- Exercise requirements -
Using the records below, quote only the span that opens with the line containing "法人のお客さま (34, 2322)" and closes with the line containing "安い (48, 1891)", exactly and inclusively.

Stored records
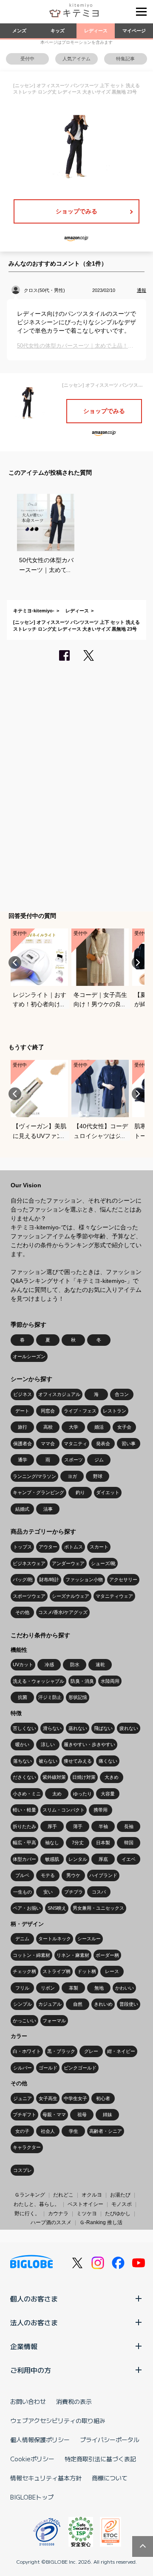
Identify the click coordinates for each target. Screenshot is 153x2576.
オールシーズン (29, 1356)
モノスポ (121, 2204)
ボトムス (73, 1546)
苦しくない (24, 1728)
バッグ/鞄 (23, 1579)
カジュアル (50, 2004)
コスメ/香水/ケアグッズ (63, 1612)
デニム (22, 1938)
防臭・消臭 (82, 1681)
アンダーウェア (68, 1563)
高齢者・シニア (105, 2131)
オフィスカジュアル (59, 1394)
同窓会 (48, 1410)
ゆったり (82, 1793)
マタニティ (75, 1443)
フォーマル (54, 2020)
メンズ (19, 30)
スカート (99, 1546)
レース (112, 1971)
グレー (91, 2051)
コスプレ (22, 2170)
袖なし (52, 1842)
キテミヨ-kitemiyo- (33, 610)
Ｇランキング (29, 2195)
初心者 (103, 2098)
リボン (48, 1987)
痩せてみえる (78, 1761)
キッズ (58, 30)
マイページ (134, 30)
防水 (74, 1664)
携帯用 (101, 1809)
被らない (48, 1761)
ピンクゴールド (80, 2067)
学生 (73, 2131)
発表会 (103, 1443)
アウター (48, 1546)
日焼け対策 (84, 1777)
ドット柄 (86, 1971)
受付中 (27, 58)
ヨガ (72, 1476)
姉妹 (107, 2114)
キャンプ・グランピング (38, 1492)
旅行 (22, 1427)
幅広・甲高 (24, 1842)
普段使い (128, 2004)
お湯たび (120, 2195)
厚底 (103, 1859)
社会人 (48, 2131)
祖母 (82, 2114)
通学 (22, 1459)
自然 (77, 2004)
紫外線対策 (54, 1777)
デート (22, 1410)
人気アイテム (76, 58)
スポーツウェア (29, 1596)
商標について (110, 2478)
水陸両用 (110, 1681)
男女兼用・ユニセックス (98, 1908)
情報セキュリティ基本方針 (46, 2478)
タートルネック (54, 1938)
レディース (96, 30)
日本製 (103, 1842)
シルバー (22, 2067)
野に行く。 (27, 2213)
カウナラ (58, 2213)
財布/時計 (49, 1579)
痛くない (108, 1761)
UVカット (23, 1664)
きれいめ (103, 2004)
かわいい (124, 1987)
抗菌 (22, 1697)
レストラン (114, 1410)
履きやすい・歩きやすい (89, 1744)
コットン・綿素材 (31, 1955)
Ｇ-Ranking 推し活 (100, 2222)
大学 (73, 1427)
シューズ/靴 (103, 1563)
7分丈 (78, 1842)
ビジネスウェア (29, 1563)
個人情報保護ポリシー (40, 2439)
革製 (73, 1987)
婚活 (99, 1427)
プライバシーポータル (109, 2439)
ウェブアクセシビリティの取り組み (57, 2420)
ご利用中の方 (30, 2370)
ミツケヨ (86, 2213)
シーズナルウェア (70, 1596)
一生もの (22, 1891)
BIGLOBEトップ (32, 2497)
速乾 (100, 1664)
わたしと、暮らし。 (37, 2204)
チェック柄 (24, 1971)
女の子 (22, 2131)
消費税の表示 (74, 2401)
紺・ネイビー (121, 2051)
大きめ (112, 1777)
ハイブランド (103, 1875)
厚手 (52, 1826)
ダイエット (107, 1492)
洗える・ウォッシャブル (38, 1681)
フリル (22, 1987)
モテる (48, 1875)
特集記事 (125, 58)
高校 (48, 1427)
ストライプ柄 (56, 1971)
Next (138, 962)
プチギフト (24, 2114)
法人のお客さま (34, 2322)
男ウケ (73, 1875)
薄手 (77, 1826)
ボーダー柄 (107, 1955)
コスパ (99, 1891)
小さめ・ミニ (27, 1793)
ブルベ (22, 1875)
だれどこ (63, 2195)
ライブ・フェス (80, 1410)
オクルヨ (92, 2195)
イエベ (129, 1859)
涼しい (48, 1744)
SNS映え (57, 1908)
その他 (22, 1612)
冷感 (49, 1664)
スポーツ (73, 1459)
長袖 (128, 1826)
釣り (80, 1492)
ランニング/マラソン (34, 1476)
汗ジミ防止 (50, 1697)
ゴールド (48, 2067)
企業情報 (23, 2346)
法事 (48, 1509)
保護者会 (22, 1443)
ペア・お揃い (27, 1908)
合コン (122, 1394)
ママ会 (48, 1443)
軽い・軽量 (24, 1809)
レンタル (77, 1859)
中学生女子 (75, 2098)
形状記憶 (77, 1697)
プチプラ (73, 1891)
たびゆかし (117, 2213)
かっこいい (24, 2020)
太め (57, 1793)
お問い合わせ (28, 2401)
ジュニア (22, 2098)
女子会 (124, 1427)
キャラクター (27, 2147)
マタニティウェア (114, 1596)
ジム (99, 1459)
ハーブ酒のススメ (51, 2222)
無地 (99, 1987)
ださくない (24, 1777)
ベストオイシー (85, 2204)
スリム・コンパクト (63, 1809)
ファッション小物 (84, 1579)
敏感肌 (52, 1859)
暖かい (22, 1744)
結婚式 (22, 1509)
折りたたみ (24, 1826)
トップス (22, 1546)
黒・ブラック (61, 2051)
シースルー (89, 1938)
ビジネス (22, 1394)
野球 (97, 1476)
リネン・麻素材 (73, 1955)
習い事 (129, 1443)
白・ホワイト (27, 2051)
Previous (14, 962)
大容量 (108, 1793)
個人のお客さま (34, 2298)
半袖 (103, 1826)
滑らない (52, 1728)
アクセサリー (123, 1579)
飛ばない (103, 1728)
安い (48, 1891)
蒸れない (77, 1728)
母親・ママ (54, 2114)
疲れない (128, 1728)
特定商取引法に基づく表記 (100, 2458)
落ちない (22, 1761)
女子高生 (48, 2098)
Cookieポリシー (32, 2458)
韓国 (128, 1842)
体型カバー (24, 1859)
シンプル (22, 2004)
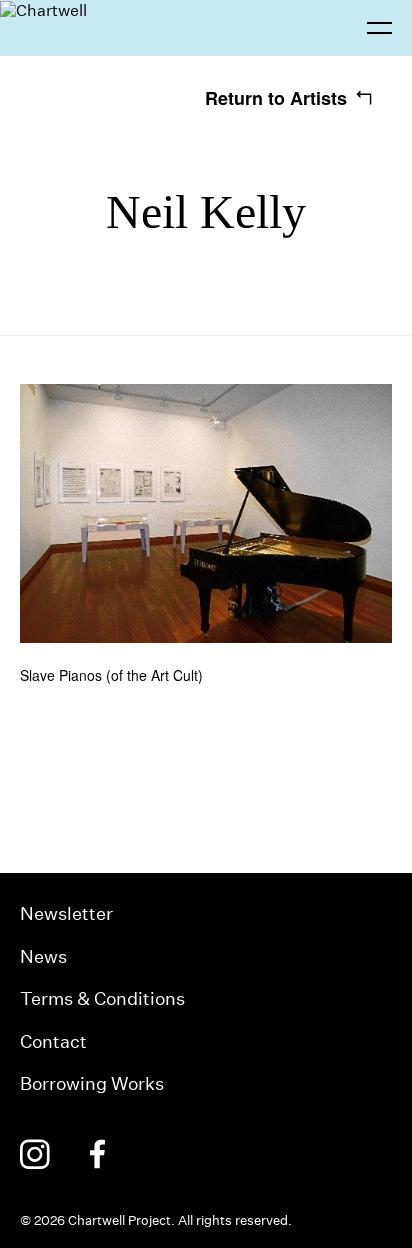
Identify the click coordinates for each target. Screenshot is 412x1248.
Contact (53, 1041)
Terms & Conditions (102, 998)
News (43, 956)
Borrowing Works (92, 1083)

- Answer to the problem -
法人のお客さま (34, 2322)
男ウケ (73, 1875)
薄手 (77, 1826)
ボーダー柄 (107, 1955)
コスパ (99, 1891)
小さめ・ミニ (27, 1793)
ブルベ (22, 1875)
だれどこ (63, 2195)
ライブ・フェス (80, 1410)
オクルヨ (92, 2195)
イエベ (129, 1859)
涼しい (48, 1744)
SNS映え (57, 1908)
その他 (22, 1612)
冷感 (49, 1664)
スポーツ (73, 1459)
長袖 (128, 1826)
釣り (80, 1492)
ランニング/マラソン (34, 1476)
汗ジミ防止 (50, 1697)
ゴールド (48, 2067)
企業情報 (23, 2346)
法事 (48, 1509)
保護者会 (22, 1443)
ペア・お揃い (27, 1908)
合コン (122, 1394)
ママ会 (48, 1443)
軽い・軽量 (24, 1809)
レンタル (77, 1859)
中学生女子 (75, 2098)
形状記憶 (77, 1697)
プチプラ (73, 1891)
たびゆかし (117, 2213)
かっこいい (24, 2020)
太め (57, 1793)
お問い合わせ (28, 2401)
ジュニア (22, 2098)
女子会 (124, 1427)
キャラクター (27, 2147)
マタニティウェア (114, 1596)
ジム (99, 1459)
ハーブ酒のススメ (51, 2222)
無地 (99, 1987)
ださくない (24, 1777)
ベストオイシー (85, 2204)
スリム・コンパクト (63, 1809)
ファッション小物 (84, 1579)
敏感肌 (52, 1859)
暖かい (22, 1744)
結婚式 (22, 1509)
折りたたみ (24, 1826)
トップス (22, 1546)
黒・ブラック (61, 2051)
シースルー (89, 1938)
ビジネス (22, 1394)
野球 (97, 1476)
リネン・麻素材 (73, 1955)
習い事 (129, 1443)
白・ホワイト (27, 2051)
Previous (14, 962)
大容量 (108, 1793)
個人のお客さま (34, 2298)
半袖 (103, 1826)
滑らない (52, 1728)
アクセサリー (123, 1579)
飛ばない (103, 1728)
安い (48, 1891)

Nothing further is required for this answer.